Dr. Paul C. Turner, assistant professor in the University of Maryland School of Public Health’s Maryland Institute for Applied Environmental Health, is a co-author of a Clinical Infectious Diseases’ article highlighting the emerging concerns about the role of dietary fungal toxins, also known as mycotoxins, on child growth. Mycotoxin contamination of food is common, but certain global regions are at high-risk of contamination due to climate, poor storage, and limited nutritional diversity. This can lead to lifelong chronic exposure to mycotoxins at high levels. The article is one of a series on The Sanitation Hygiene Infant Nutrition Efficacy (SHINE) trial published in the December 2015 issue of Clinical Infectious Diseases.
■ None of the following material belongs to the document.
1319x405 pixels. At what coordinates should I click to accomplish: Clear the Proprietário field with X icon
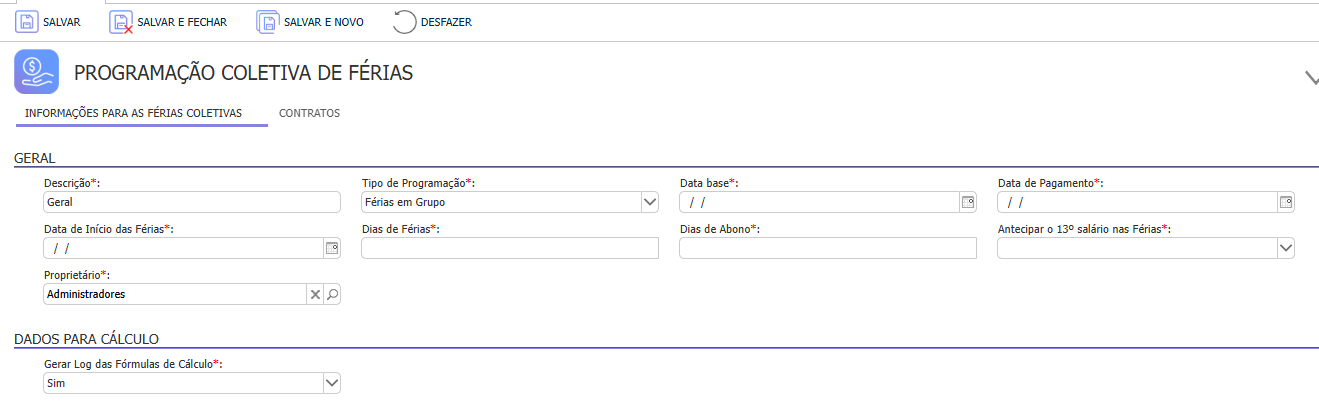pyautogui.click(x=314, y=294)
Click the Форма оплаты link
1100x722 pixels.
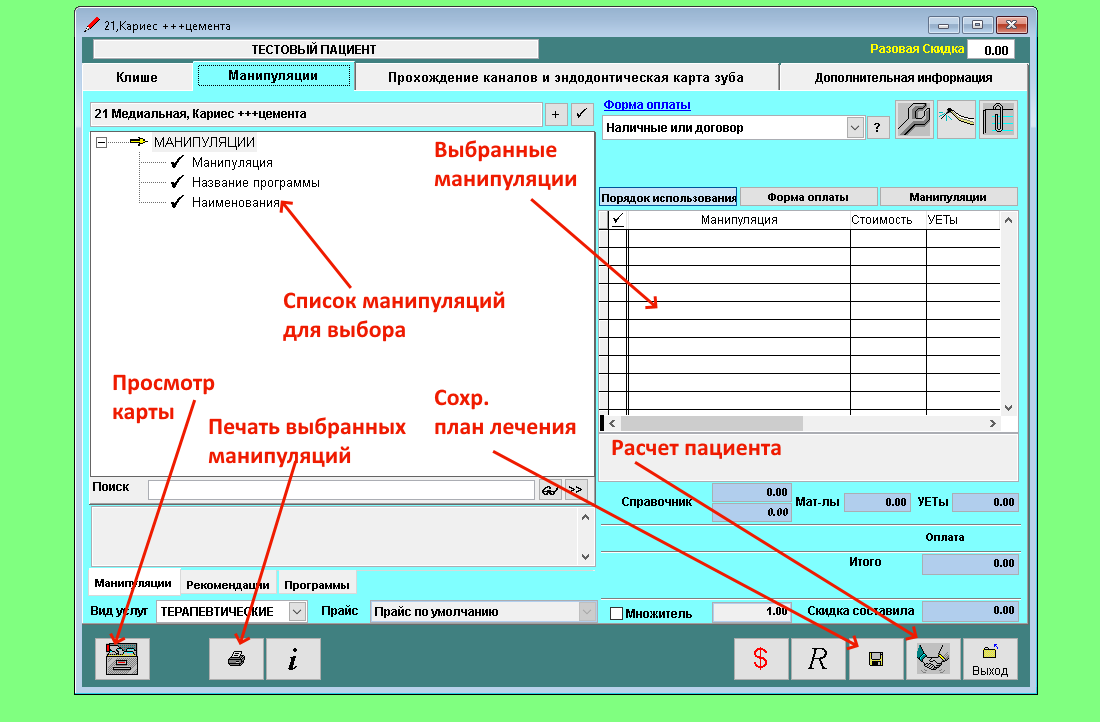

[Photo: Dr. Paul C. Turner]
“Globally, stunting affects approximately one-quarter of children under the age of five and is responsible for about one-fifth of their deaths,” Dr. Turner said. “Stunting, which is particularly prevalent in Africa and Asia, limits success in childhood and leads to reduced economic productivity in adulthood.”
Several decades of research indicate that while infection and poor diet cause stunting, they fail to fully explain early life growth faltering. The SHINE trial is a major research initiative on the role of “environmental enteric dysfunction” (EED) in stunting and anemia in children. EED is a subclinical disorder of the small intestine, which SHINE researchers’ posit is primarily caused by infants’ ingesting fecal microbes related to water quality, sanitation, and hygiene (WASH) issues.
The ongoing SHINE trial in rural Zimbabwe is recruiting 4,800 pregnant women for longitudinal assessment of births and child health through infancy; with participants divided equally amongst the trial’s four hygiene intervention arms, related to components of WASH, in order to highlight behaviors and practices that are causative in stunting and anemia.
In addition to fecal contamination, an emerging concern as a cause for stunting are mycotoxins, toxic secondary metabolites of fungi that contaminate dietary staples such as peanuts and corn. Dr. Turner previously published seminal papers demonstrating strong associations between mycotoxin exposure and growth faltering in West African infants, though studies lacked the scale and depth of the SHINE trial.
In this publication on mycotoxins, the research team describes the rationale for linking three mycotoxins — aflatoxins, fumonisins, and deoxynivalenol — with poor child health and development. This ongoing SHINE sub-study will examine the relationship between agricultural practices and mycotoxin exposure; associations between mycotoxin exposure and child stunting, and investigate EED as a possible pathway linking mycotoxin exposure to child stunting.
“This study of mycotoxins is intended to help us develop better hygiene initiatives that improve the health of children in some of the most vulnerable global populations,” Dr. Turner said.
The SHINE trial is funded by the Bill & Melinda Gates Foundation; UK Department for International Development; Wellcome Trust, United Kingdom; Swiss Agency for Development and Cooperation; US National Institutes of Health; and the European Union.